October 21 2014 Latest news:
Tuesday, July 29, 2014
The summer season is in full swing, bringing hoardes of holidaymakers to Great Yarmouth’s golden beaches.
Unforunately more people means more litter and more work for a volunteer group whose members give up their time and effort to keep the coastline looking its best.
A small band of residents formed a Beachcare group in 2012 with support from Great Yarmouth Borough Council and staff from the local HSBC bank.
The nationwide scheme, managed by Keep Britain Tidy and funded by Anglia Water, encourages people to ‘adopt’ a stretch of coastline and help maintain its natural beauty.
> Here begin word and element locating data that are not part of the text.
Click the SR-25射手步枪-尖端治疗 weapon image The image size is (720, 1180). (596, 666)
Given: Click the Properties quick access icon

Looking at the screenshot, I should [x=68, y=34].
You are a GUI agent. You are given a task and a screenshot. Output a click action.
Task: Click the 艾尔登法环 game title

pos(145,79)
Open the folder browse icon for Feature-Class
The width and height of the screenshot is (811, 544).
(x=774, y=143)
So every month the Yarmouth Beachcare group gather at Munchies Café and coordinate a litter pick at North Denes, a site of special scientific interest (SSSI).
Group leader Lisa Crook, who is also waste and recycling communications officer for the borough council, said: “The volunteers’ unfailing dedication to the area and pride in the work that they undertake every month come rain or shine is truly breath taking. We have a fantastic mix of those who will turn up every session and those who are able to make just the one but between them they have collected an astounding amount of litter.”
North Denes is home to a breeding colony of the little tern seabirds, as well as seals.
Praising the Beachcare volunteers as they get their hands dirty over the summer holidays, Pamela Abbott, Natural England’s area manager for Norfolk, said: “They are doing a fabulous job and play an essential role in maintaining this fragile site. North Denes is an extremely important site containing a number of different rare dune habitats - these support a diverse range of plants and animals, such as the nationally scarce grey hair-grass.
Describing the stretch of coastline as “a botanist’s dream, the bird watcher’s heaven, the entomologist’s playground and more importantly a place where anyone and everyone can come and appreciate nature”, Robert Martyr, Beachcare project officer for Keep Britain Tidy, said he is keen for the locals who give up their time to pick up old cans, crisp packets, broken glass and other rubbish that finds its way onto the dunes to get the praise they deserve.
“The group represents the power of community spirit and that loving nature and loving where you live goes beyond social boundaries,” he said.
“Sadly, litter and rubbish is all too often dumped along the coastline around Great Yarmouth causing a very real danger to wildlife.
“Litter creates a less welcoming environment and enjoyment from the natural environment can be lost. The Beachcare group is testament that communities can set up active volunteer groups to address these issues.”